Integrate Firecrawl with Microsoft AutoGen to give multi-agent conversations live web search, scrape, and crawl tools.
Setup
pip install -U "autogen-agentchat" "autogen-ext[openai]" firecrawl-py
Set your keys:
export FIRECRAWL_API_KEY=fc-YOUR-API-KEY
export OPENAI_API_KEY=sk-YOUR-OPENAI-KEY
This example wraps Firecrawl’s scrape and search as AutoGen function tools, then lets a single AssistantAgent use them to answer a question.
import asyncio
import os
from firecrawl import FirecrawlApp
from autogen_agentchat.agents import AssistantAgent
from autogen_agentchat.ui import Console
from autogen_ext.models.openai import OpenAIChatCompletionClient
firecrawl = FirecrawlApp(api_key=os.environ["FIRECRAWL_API_KEY"])

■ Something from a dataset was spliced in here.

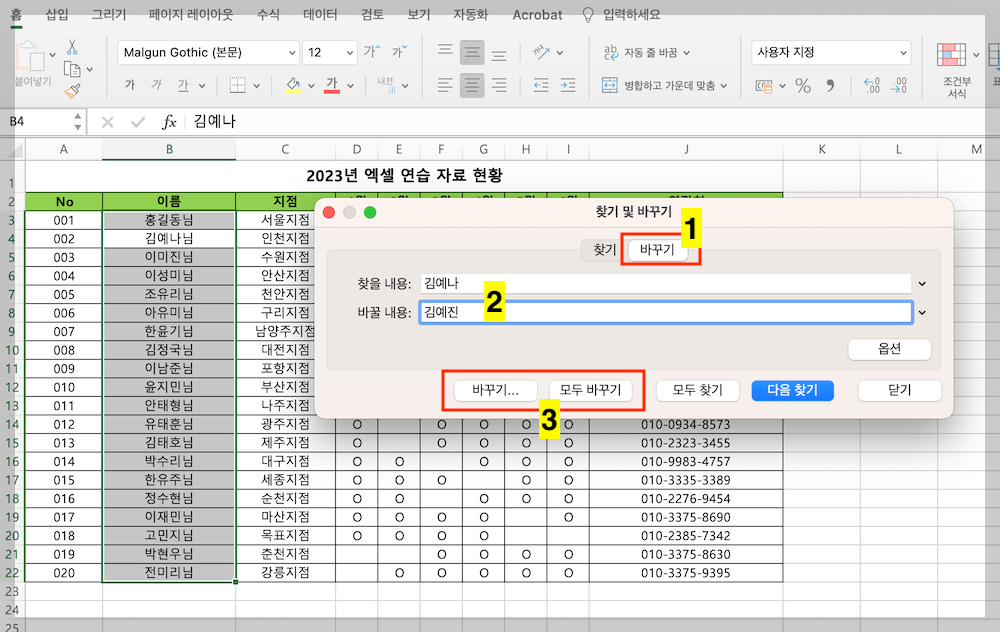Click the Increase Decimal icon
Screen dimensions: 1000x632
tap(872, 85)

def scrape_url(url: str) -> str:
"""Scrape a URL and return clean markdown."""
result = firecrawl.scrape(url, formats=["markdown"])
return result.markdown or ""
def web_search(query: str, limit: int = 5) -> list[dict]:
"""Search the web and return the top results."""

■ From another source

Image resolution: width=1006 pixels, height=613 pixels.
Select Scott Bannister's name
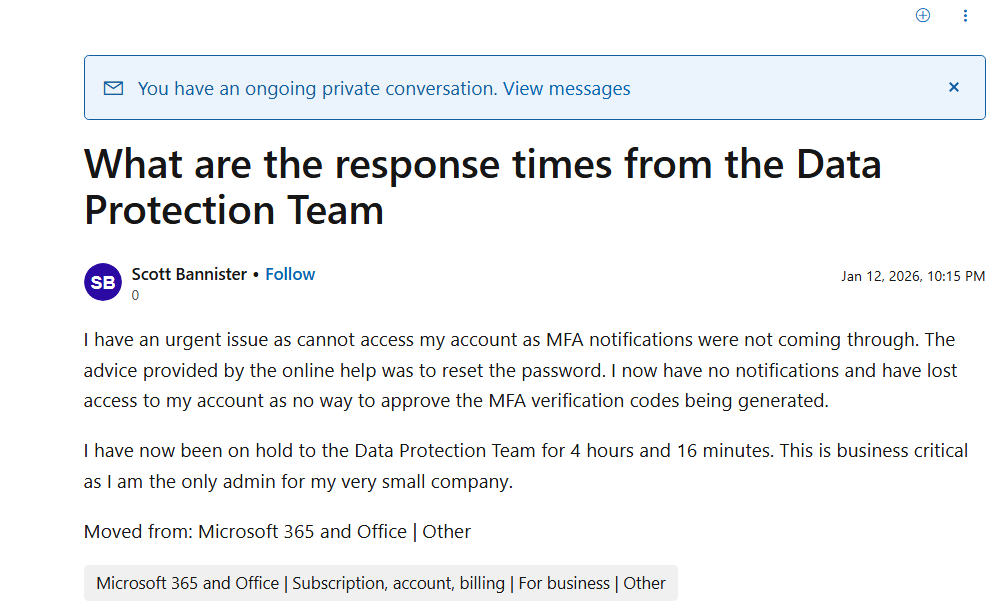pos(190,273)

result = firecrawl.search(query, limit=limit)
return [
{"title": r.title, "url": r.url, "snippet": r.description}
for r in result.web or []
]
async def main() -> None:
model = OpenAIChatCompletionClient(model="gpt-4o-mini")
researcher = AssistantAgent(
name="researcher",
model_client=model,
tools=[scrape_url, web_search],
system_message=(
"You are a web researcher. Use web_search to find candidate sources, "
"then scrape_url to read the most relevant ones. Cite URLs in your answer."
),
)
await Console(
researcher.run_stream(
task="What does Firecrawl's /agent endpoint do? Cite the docs."
)
)
if __name__ == "__main__":
asyncio.run(main())
Run it:
Multi-Agent: Researcher + Writer
Hand Firecrawl output from a researcher agent to a writer agent in a round-robin team.
import asyncio
import os
from firecrawl import FirecrawlApp
from autogen_agentchat.agents import AssistantAgent
from autogen_agentchat.conditions import MaxMessageTermination
from autogen_agentchat.teams import RoundRobinGroupChat
from autogen_agentchat.ui import Console
from autogen_ext.models.openai import OpenAIChatCompletionClient
firecrawl = FirecrawlApp(api_key=os.environ["FIRECRAWL_API_KEY"])
def scrape_url(url: str) -> str:
result = firecrawl.scrape(url, formats=["markdown"])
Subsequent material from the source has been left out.